Interviews from those whose lives were affected by the Troubles.

Alan McBride Alan lost his wife and father-in-law in the Shankill bomb in October 1993, murdered by the IRA.

“I’ve been hurt and damaged, I’ve lost my wife, I’ve lost my father-in-law, my daughter has lost a mother, So we’ve definitively suffered, there’s absolutely no doubt about that. In terms of a question about how you define a victim, a survivor, obviously someone from my circumstances would fit very easily into the category, it’s probably less clear cut the further out you go, particularly when you actually get into the whole realm of perpetrators and their perpetrators, victims and survivors and my attitude to that is that, in some sense they are, because I don’t believe they would have been involved in the things they were involved in had they lived elsewhere in the UK, but to actually put them on the same page as someone like myself I think is wrong.”

Raymond McCord Raymond lost his son in 1997, murdered by UVF.

“We’re all victims, I didn’t see any victims on the Malone Road or Helens Bay or Crawfordsburn during the years of the Troubles, it was a working class thing, working class people from the protestant side and the catholic side, killing each other.” 

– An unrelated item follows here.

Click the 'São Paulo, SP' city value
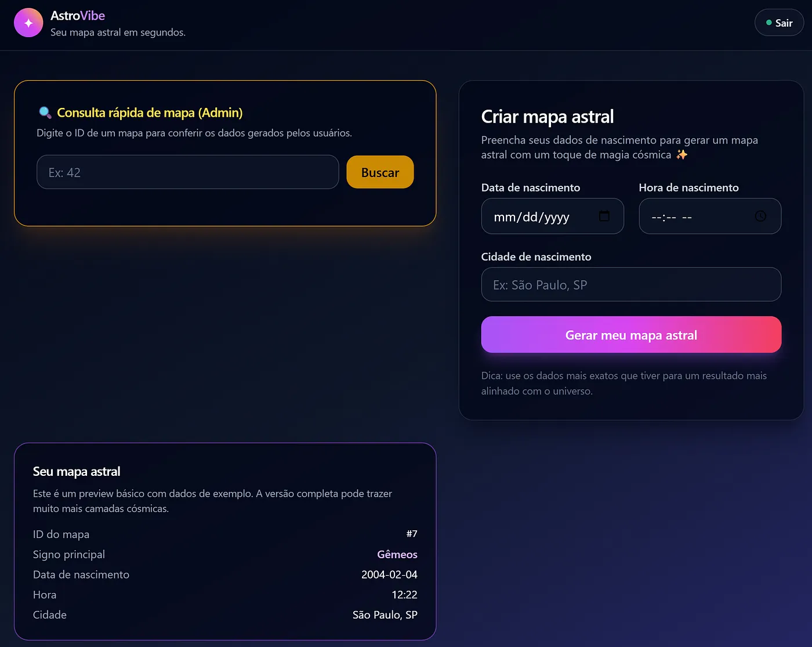The width and height of the screenshot is (812, 647). [x=385, y=615]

Robert McClenaghan Robert lost his grandfather in 1971, murdered by the UVF.

“The day that our grandfather was murdered in McGurk’s Bar, that set us on a journey, we didn’t want to go on that journey, it was bad enough trying to deal with men, women and children being murdered by the UVF, but then to be told by the media, by politicians, by the police, by the army that your grandfather, instead of being a 75 year old man who was going out for a pint of Guinness, that he was some sort of IRA bomber, it was a slur on his name and the rest of the people who were murdered at McGurk’s.”

Willie Frazer Willie lost his father in 1975, murdered by the IRA.

“I wish I could wake up in the morning and living is okay in this country, where we are no longer living under a threat, but you see the problem is the threat has not been removed from our head, there’s still a threat out there, that until the Republicans achieve their goal they’ve still got the right to use violence.”

Raymond McCord “If the politicians would do their jobs and fight for victims, I wouldn’t need to criticise the police. The criticism that I’ve given towards the security forces particularly the police was justified, I had to go to the head of Sinn Féin to ask for help, I had to go down to Dublin to speak with the Prime Minister of the Republic of Ireland, Bertie Ahern, to seek help, I had to meet the head of the Irish Labour Party, Pat Rabbitte, who raised the case in the Dáil. People who believe in a United Ireland. I had to go to those people for help, because my so called “own” turned their back, and what they did was turn their back on justice, and they turned their back on the truth.”

Willie Frazer “I know we have to move on from the hurt but it doesn’t mean the hurt is going to go away, it’s not going to go away, but we have to learn how to deal with it, and no better people to tell you how to deal with it are the people who are actually affected by it. For too long, too many people have been telling us what we must do and that we must move on and put the past behind us. It’s not as simple as that. People have to realise we can’t leave the past behind us, we have to bring the past with us and learn from it.”

Robert McClenaghan “For thirty six, almost thirty seven years now our family has been trying to get at the truth, we’ve been blocked at every single avenue and what we have learnt over those years is, we can’t depend on the Prosecution Service, we can’t depend on any of the state agencies to give us that truth.”

Alan McBride “The whole issue around truth commissions is, I think, a very complex issue and I think when people talk about truth commissions they invariably talk about the South African model almost as if it’s the only model that exists. Those that work in the sector that have done research know that’s not the case, there’s been around thirty or forty truth commissions happening around the world.”